Para entender mais sobre nossa posição em 2016: Para realmente derrotar o PMDB e os empresários, precisamos construir uma força anticapitalista e revolucionária

E se é verdade que ao longo da trajetória de Freixo muita coisa aconteceu e o país mudou muito, também é verdade que a política de conciliação, a mesma que fez o PT em seus 13 anos de governo alimentar setores reacionários que chegaram fortalecidos para dar um golpe institucional e atacar ainda mais os trabalhadores, veio levando Freixo a um caminho sem volta. Sua ida para o PSB demonstrou definitivamente como estava disposto a assumir um projeto burguês, e nesse momento buscamos debater como seu programa e atuação política há anos o levou a esse destino.

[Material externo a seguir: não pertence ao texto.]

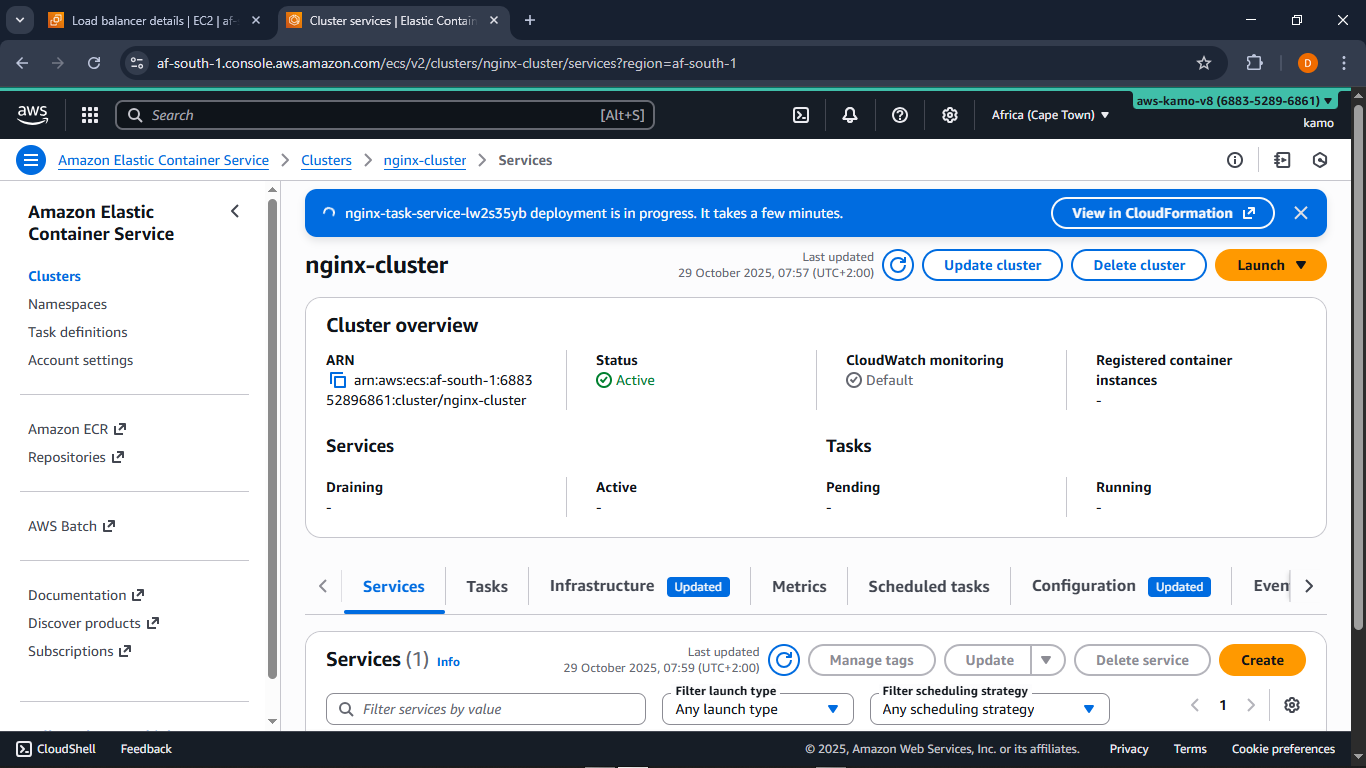Refresh the cluster with the circular refresh icon
This screenshot has width=1366, height=768.
point(897,264)
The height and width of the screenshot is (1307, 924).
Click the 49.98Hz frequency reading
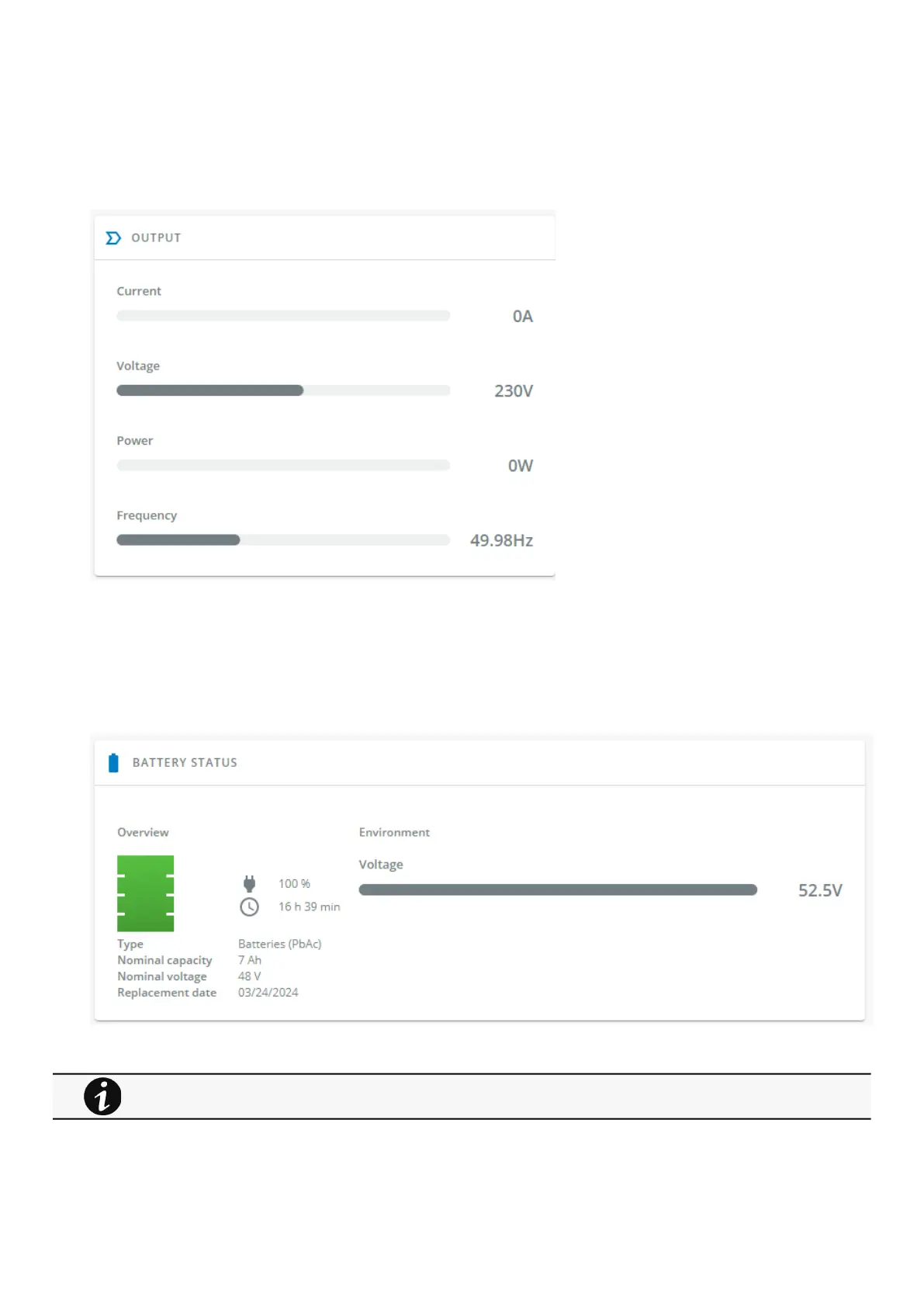[x=501, y=541]
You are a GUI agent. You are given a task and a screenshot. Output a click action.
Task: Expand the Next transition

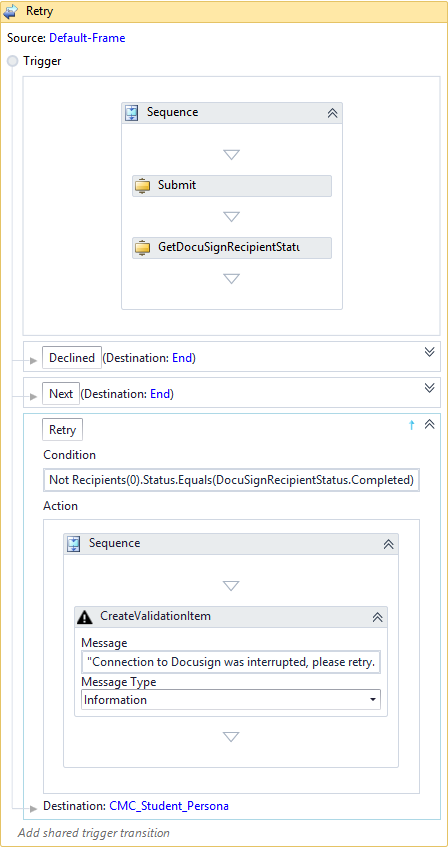click(430, 388)
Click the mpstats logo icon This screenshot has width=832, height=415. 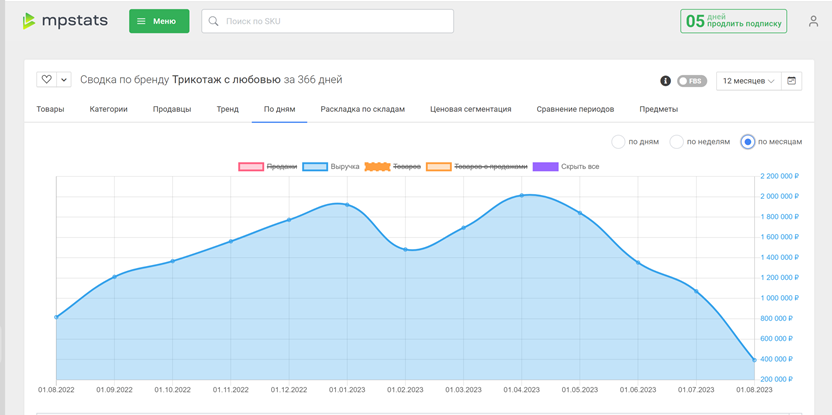29,21
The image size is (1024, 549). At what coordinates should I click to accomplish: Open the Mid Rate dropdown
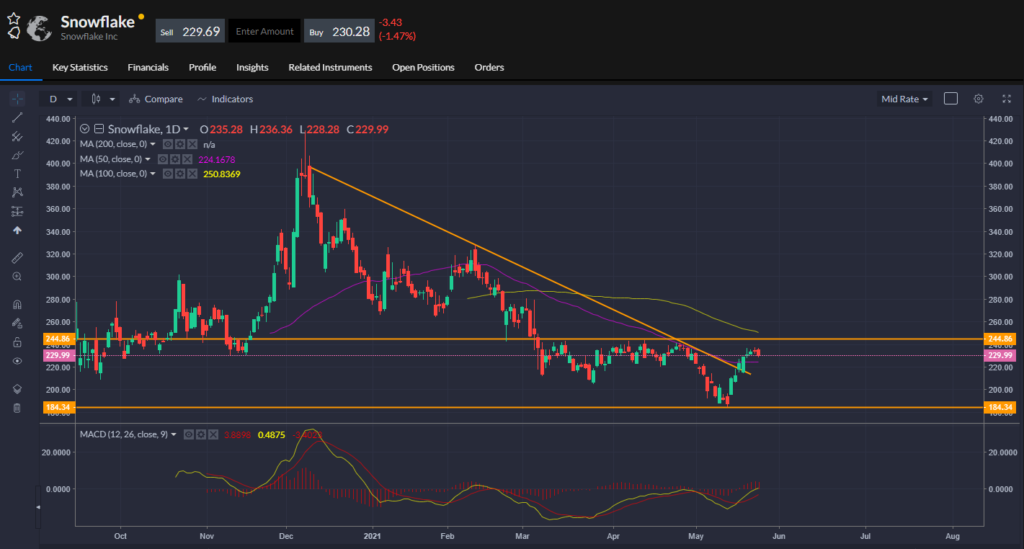(x=904, y=99)
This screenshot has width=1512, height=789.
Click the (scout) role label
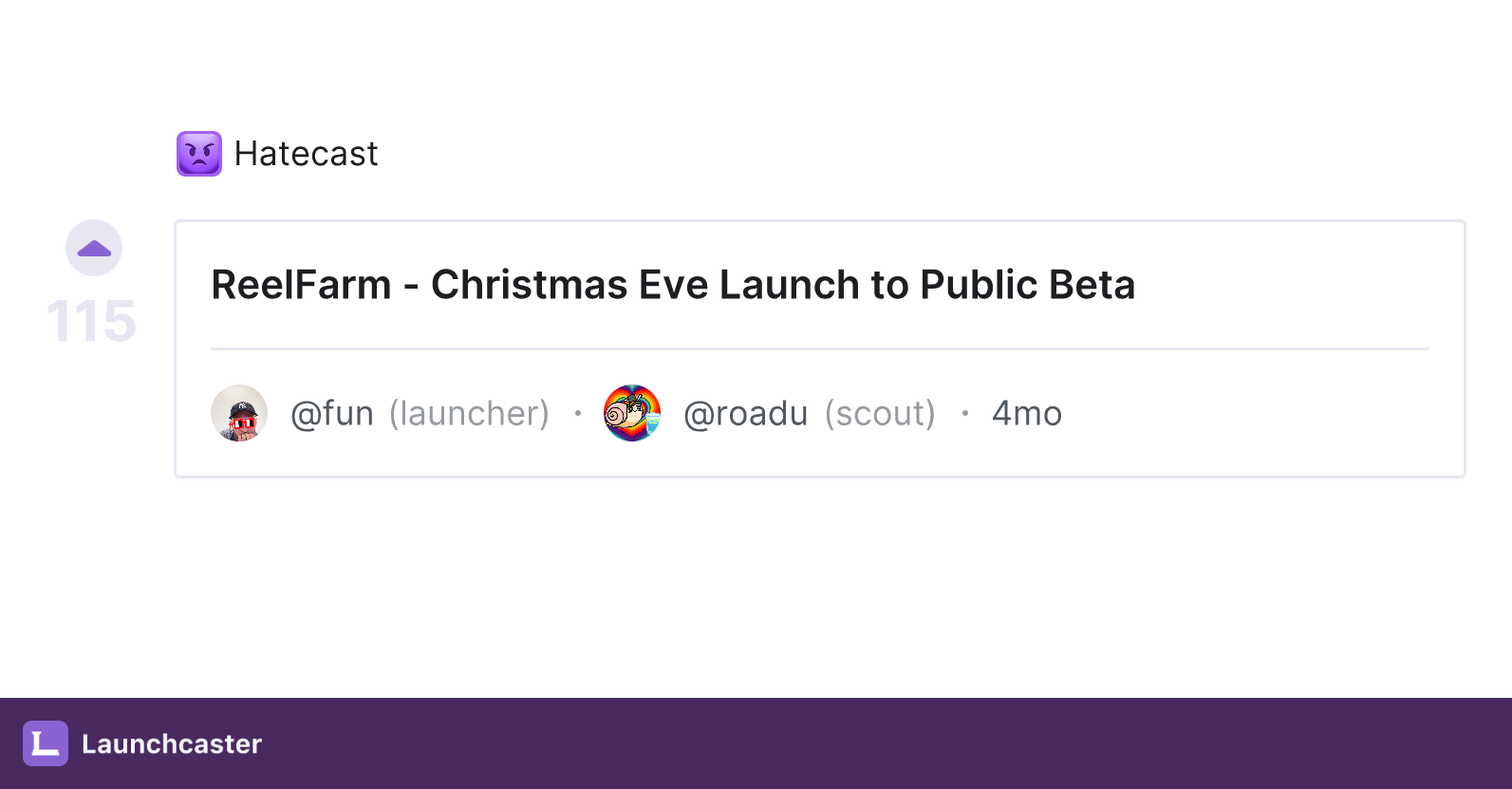(881, 413)
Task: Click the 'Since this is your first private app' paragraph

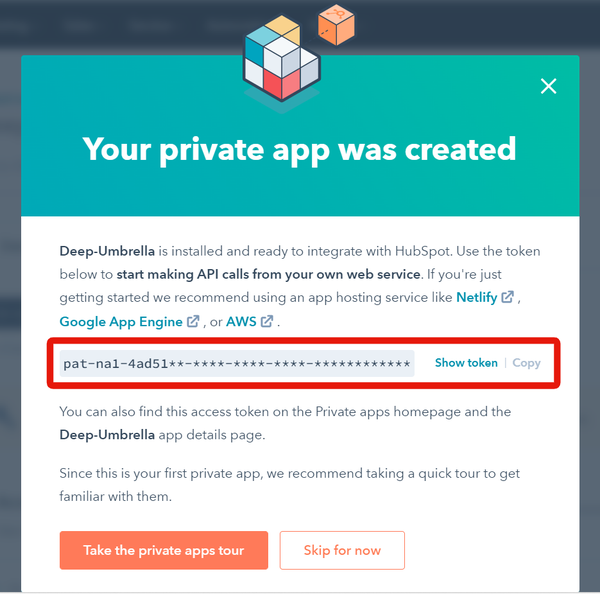Action: [x=289, y=485]
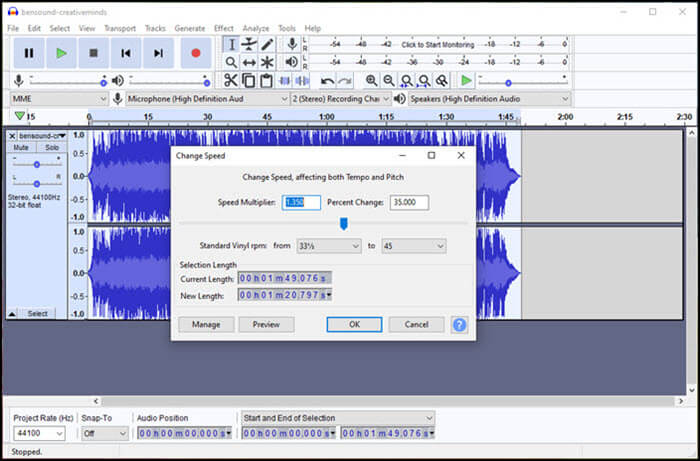The height and width of the screenshot is (461, 700).
Task: Expand the MME audio host dropdown
Action: pyautogui.click(x=58, y=99)
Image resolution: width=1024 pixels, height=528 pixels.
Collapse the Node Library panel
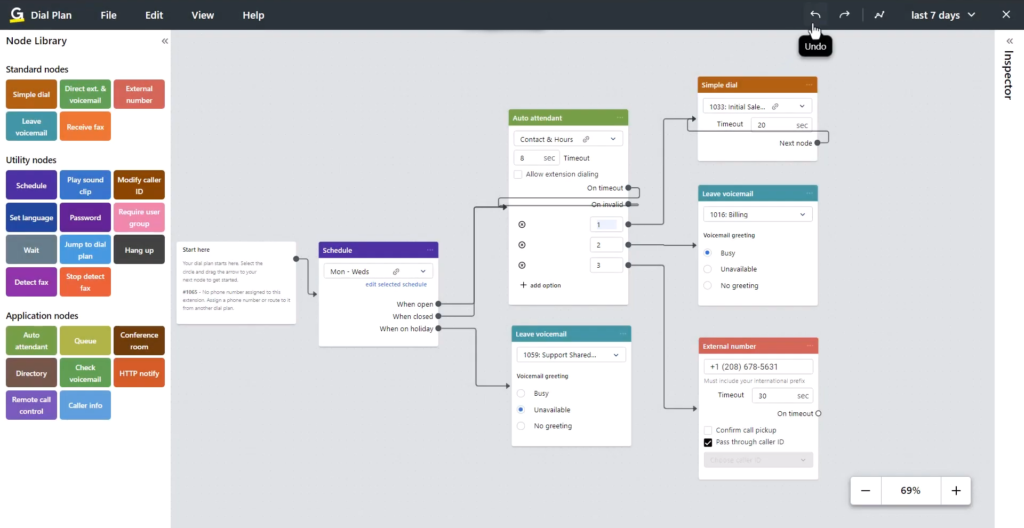[165, 42]

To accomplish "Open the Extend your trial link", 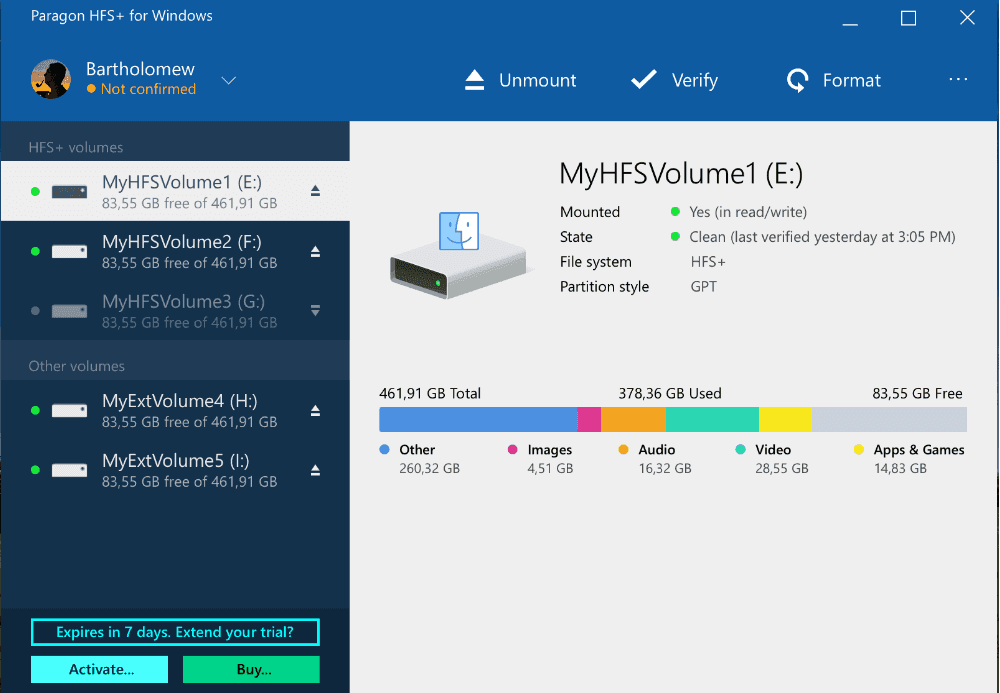I will click(175, 632).
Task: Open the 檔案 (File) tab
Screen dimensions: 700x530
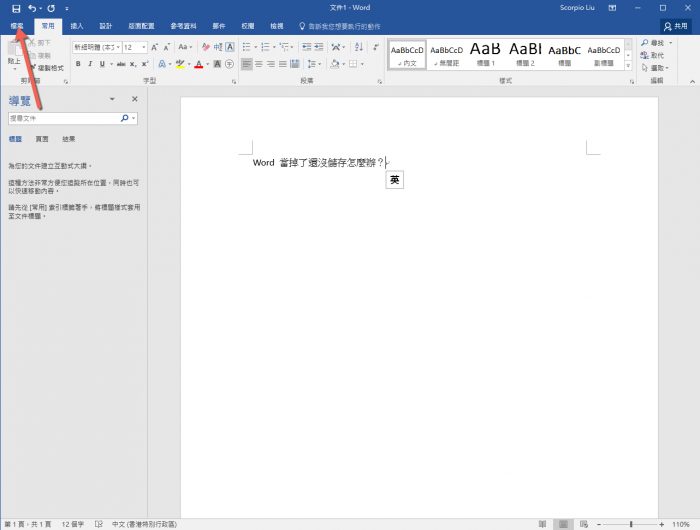Action: pos(17,27)
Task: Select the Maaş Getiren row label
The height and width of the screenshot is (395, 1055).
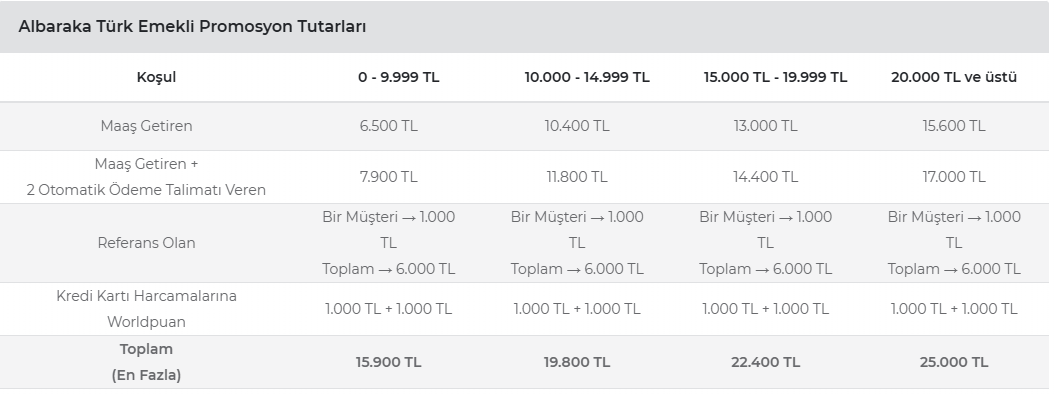Action: [x=146, y=126]

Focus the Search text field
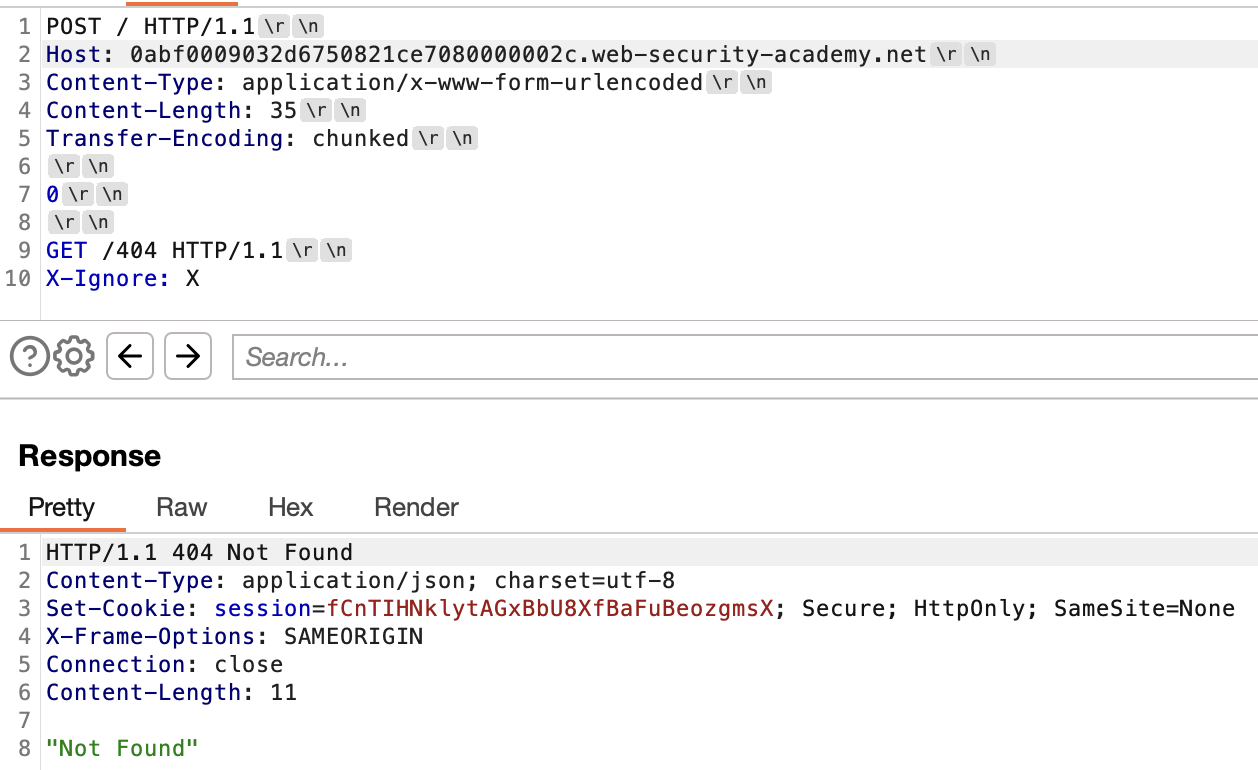740,357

Freixo trilhou seu caminho sem volta rumo à direita e sua aliança com Cesar Maia não pode oferecer nada de bom aos trabalhadores e juventude carioca. Enquanto isso o PSOL que mantém o apoio à sua candidatura, vai de mãos dadas pro mesmo destino, fortalecendo a conciliação que repetidamente nos levou a males cada vez maiores em nome do "mal menor". Não é a toa que o partido passa hoje por uma crise estratégica, inseparável de seu programa e dos passos crescentes de diluição, não somente detrás do PT, mas também de um programa de “gestão humana do capitalismo”, que fortalece políticas como as de Freixo ou a diluição no projeto de conciliação de classes de Lula e formando uma federação partidária com a Rede de Marina Silva, militante contra os direitos das mulheres ao próprio corpo com a legalização do aborto.

Por isso, hoje a batalha por reagrupar a vanguarda com uma perspectiva de independência política que nos prepare para atuar com força nos momentos de luta de classes que virão com a experiência das massas no próximo governo, seja ele qual for, e enfrentar a extrema direita que seguirá como força social organizada, independente do resultado das urnas, passa pelo combate não somente a política burguesa de Freixo, à conciliação petista (que pode deixar de apoiar Freixo em nome do conhecido Ceciliano, inclusive com possíveis acordos com Castro), mas também do PSOL.

Nesse sentido, chamamos a conhecer e contribuir com a candidatura de Carolina Cacau pelo Polo Socialista e Revolucionário, uma alternativa política que se expresse eleitoralmente com independência de classe ao mesmo tempo buscando toda unidade de ação possível na luta de classes, onde é o terreno dos trabalhadores.